• [WHAT NEEDS TO BE DONE]
Repeat each of these records exactly.

• [EXERCISE MATERIALS]
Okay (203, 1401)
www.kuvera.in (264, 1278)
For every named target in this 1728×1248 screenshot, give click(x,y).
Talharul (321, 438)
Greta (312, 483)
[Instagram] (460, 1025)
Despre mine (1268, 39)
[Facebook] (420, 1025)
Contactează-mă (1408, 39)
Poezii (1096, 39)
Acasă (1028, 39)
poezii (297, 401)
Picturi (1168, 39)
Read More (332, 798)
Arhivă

• [RESPONSE]
Okay (203, 1401)
www.kuvera.in (264, 1278)
For every named target in this 1728×1248 screenshot, give click(x,y).
Talharul (321, 438)
Greta (312, 483)
[Instagram] (460, 1025)
Despre mine (1268, 39)
[Facebook] (420, 1025)
Contactează-mă (1408, 39)
Poezii (1096, 39)
Acasă (1028, 39)
poezii (297, 401)
Picturi (1168, 39)
Read More (332, 798)
Arhivă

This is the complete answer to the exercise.